Although it is not recommended as part of the classic rapid sequence induction technique, use of opioids will attenuate the cardiovascular responses to laryngoscopy and intubation. This may be particularly valuable if intracranial pressure is raised or the patient has a history of coronary artery disease. Usually, opioid administration decreases the dose of an induction agent.

In case of apnea due to respiratory depression and a “cannot intubate” situation, reversal with naloxone may be required.

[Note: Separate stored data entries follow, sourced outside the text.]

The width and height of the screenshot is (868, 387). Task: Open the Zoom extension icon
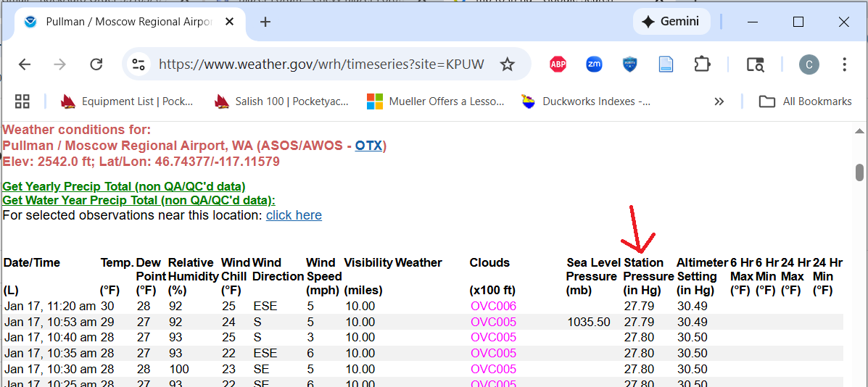click(594, 65)
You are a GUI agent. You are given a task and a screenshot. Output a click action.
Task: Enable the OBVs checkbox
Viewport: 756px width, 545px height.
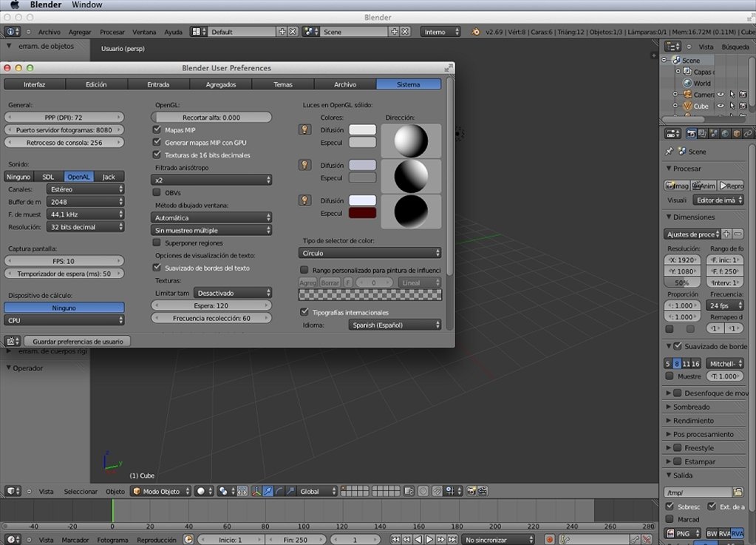(x=157, y=192)
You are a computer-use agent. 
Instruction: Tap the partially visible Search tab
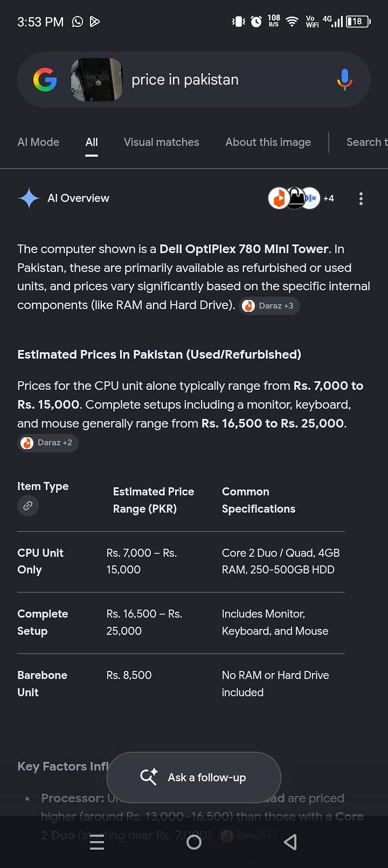click(x=367, y=142)
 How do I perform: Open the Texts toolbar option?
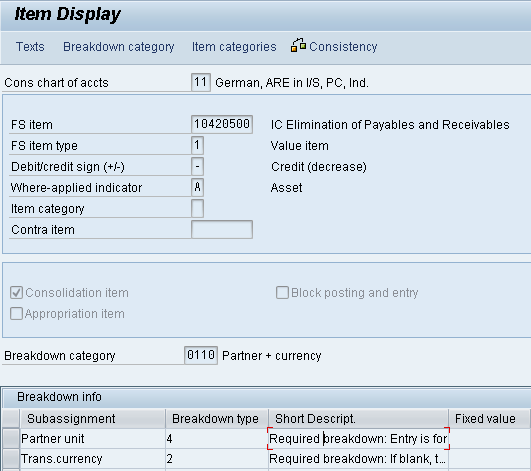[x=30, y=47]
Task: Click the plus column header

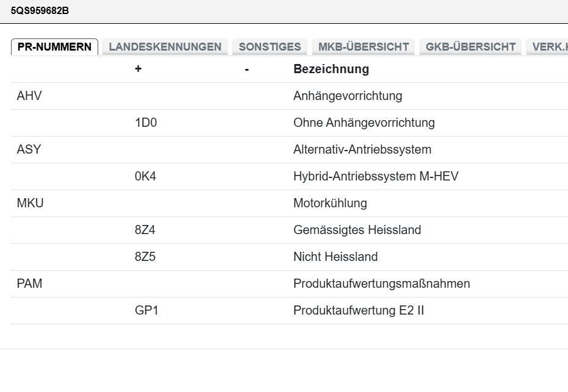Action: [x=138, y=69]
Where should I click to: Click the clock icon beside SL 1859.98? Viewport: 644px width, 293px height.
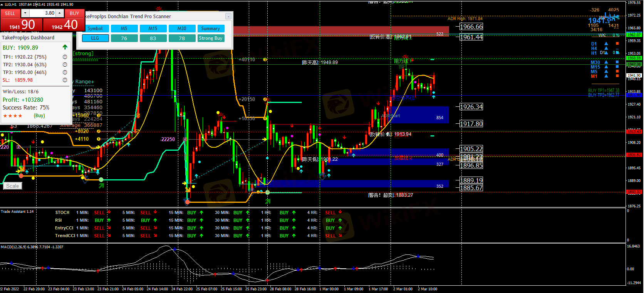65,80
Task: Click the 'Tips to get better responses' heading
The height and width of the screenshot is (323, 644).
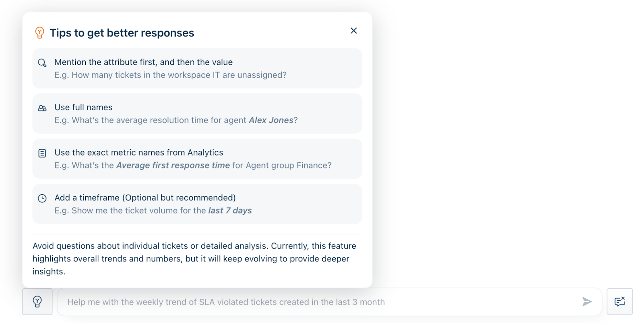Action: 122,33
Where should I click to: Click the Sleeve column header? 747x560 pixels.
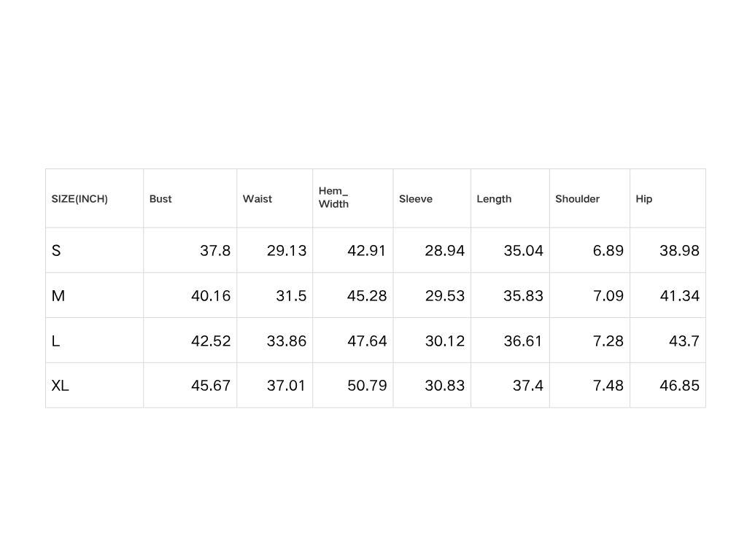(x=416, y=199)
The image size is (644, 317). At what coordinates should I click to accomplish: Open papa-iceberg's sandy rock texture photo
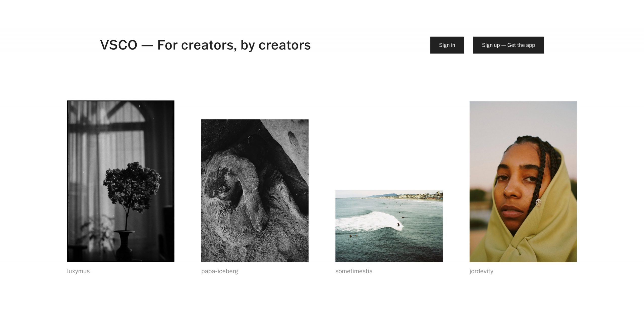point(255,190)
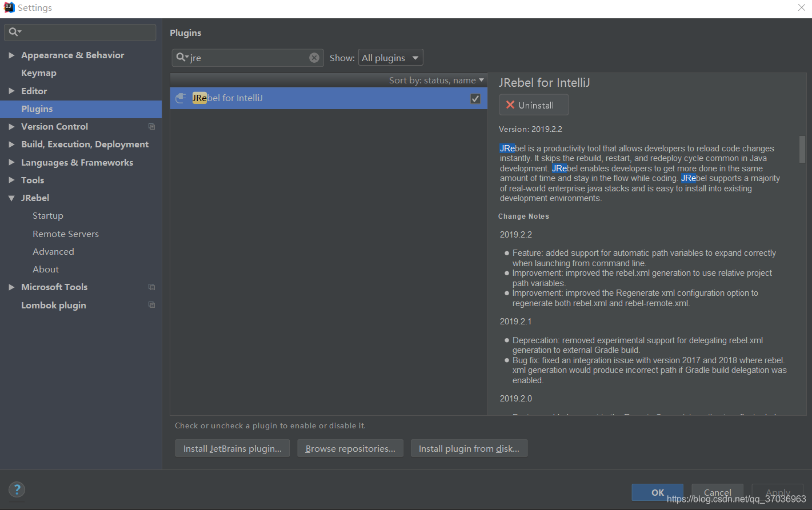Open the Keymap settings page
Image resolution: width=812 pixels, height=510 pixels.
pyautogui.click(x=38, y=73)
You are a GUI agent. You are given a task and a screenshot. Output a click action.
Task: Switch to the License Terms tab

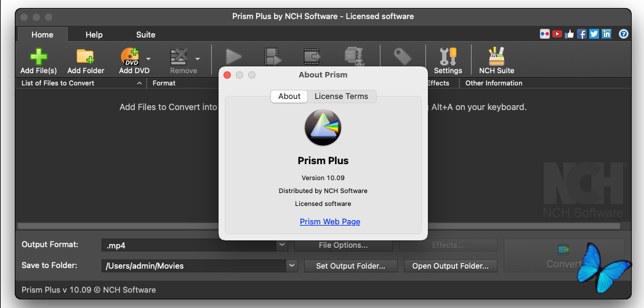(x=341, y=96)
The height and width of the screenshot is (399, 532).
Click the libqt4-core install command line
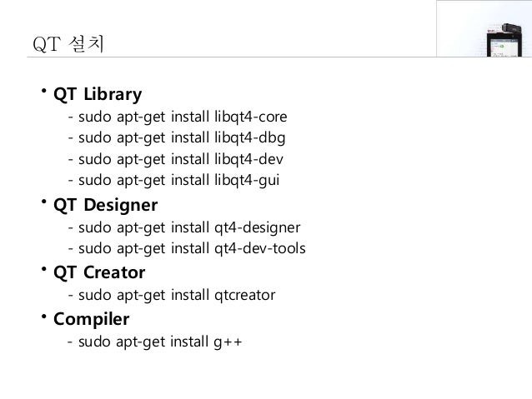click(178, 117)
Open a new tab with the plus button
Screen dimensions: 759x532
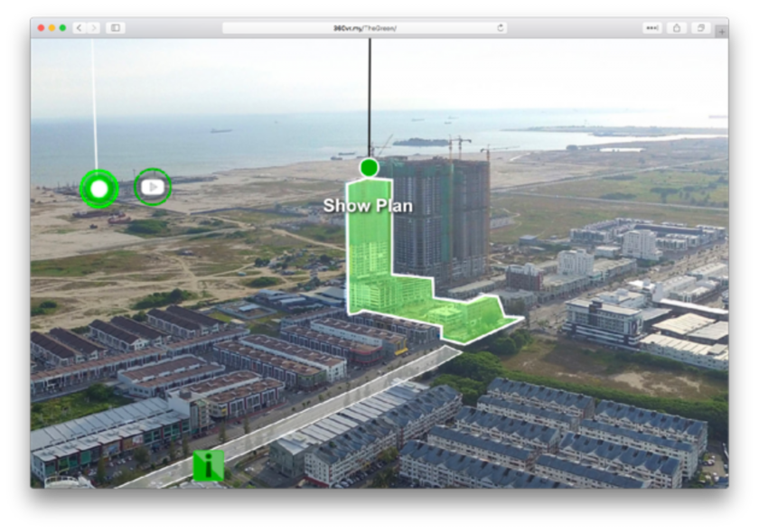pos(720,32)
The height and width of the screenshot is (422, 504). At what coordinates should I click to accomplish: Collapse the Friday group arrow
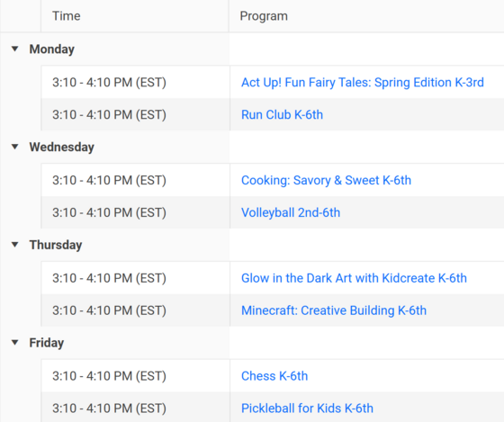[14, 343]
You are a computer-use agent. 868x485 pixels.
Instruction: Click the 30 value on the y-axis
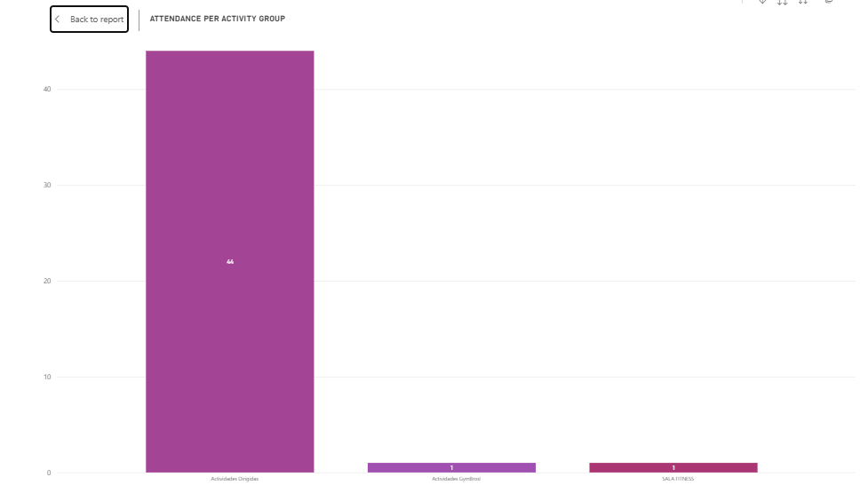pyautogui.click(x=47, y=185)
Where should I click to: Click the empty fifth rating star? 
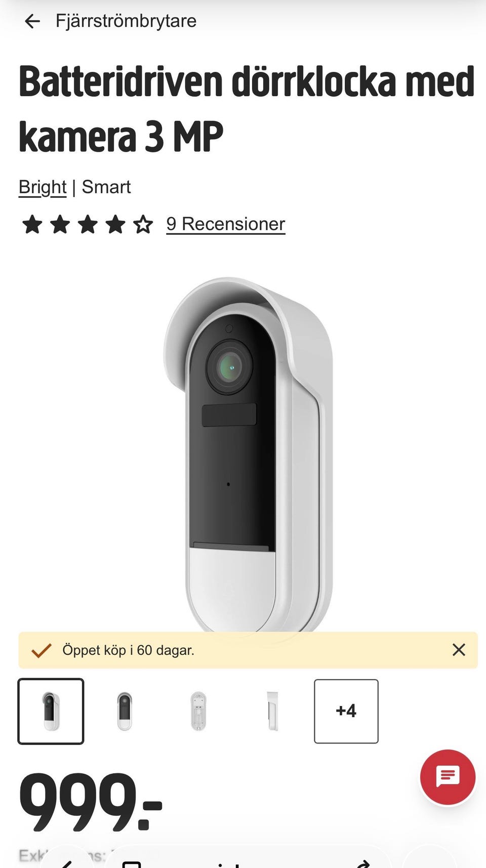(143, 224)
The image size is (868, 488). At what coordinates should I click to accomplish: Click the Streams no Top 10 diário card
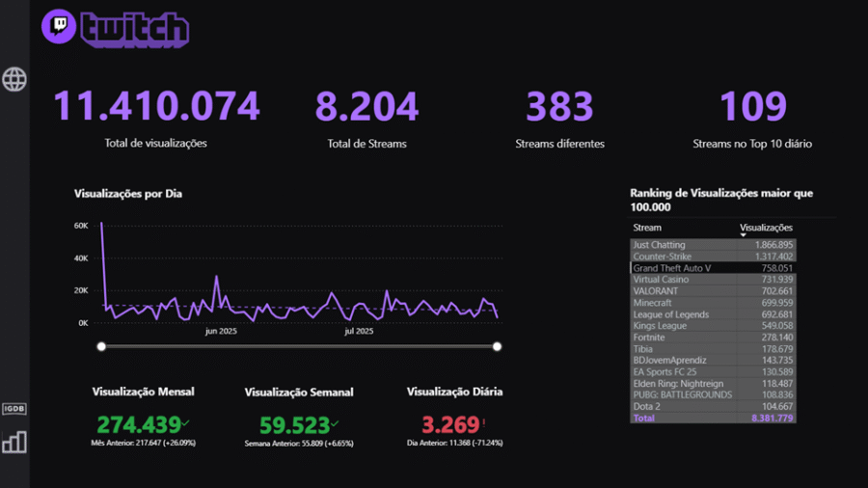click(752, 118)
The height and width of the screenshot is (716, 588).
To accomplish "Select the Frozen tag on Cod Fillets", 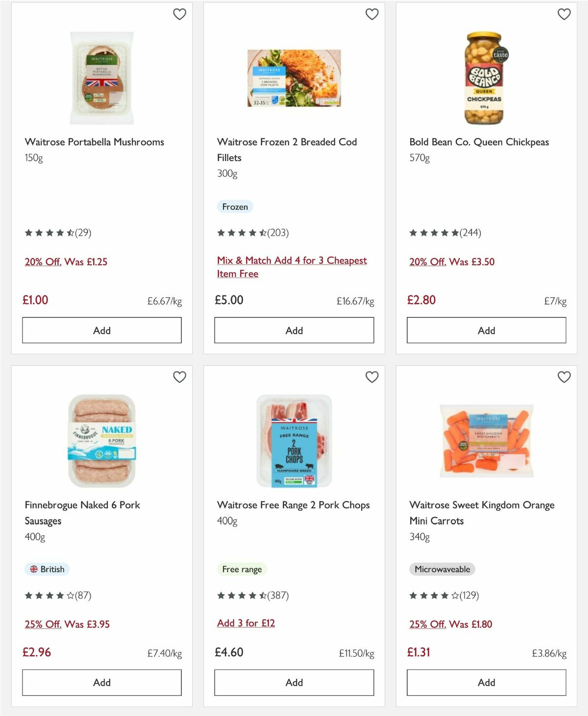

Fentanyl is a potent (100 times more potent than morphine) synthetic opioid with a relatively fast onset (2–5 min), short duration of action (30–60 min after a single dose), and minimal cardiovascular effects (still, a chance of bradycardia exists). A usual dose of 2–3 μg/kg IV will usually reduce the rise in blood and intracranial pressure, triggered by laryngoscopy and intubation. Alfentanil (usual dose 10–20 μg/kg iv) reaches its peak action after just 90 seconds (duration: 5–10 minutes), which make it a good alternative to fentanyl. Finally, remifentanil is even more potent opioid that can be used either as alternative to fentanyl (doses 0.5–1 μg/kg) or even as alternative to rapid-onset paralytic agents (succinylcholine or rocuronium) in higher doses (3–4 μg/kg) for rapid sequence intubation. Morphine, on the other hand, may be used in addition to, or instead of midazolam, ketamine or etomidate in cases of ventilatory difficulty secondary to combativeness in already intubated patients; yet it is not considered a useful agent for emergency airway management.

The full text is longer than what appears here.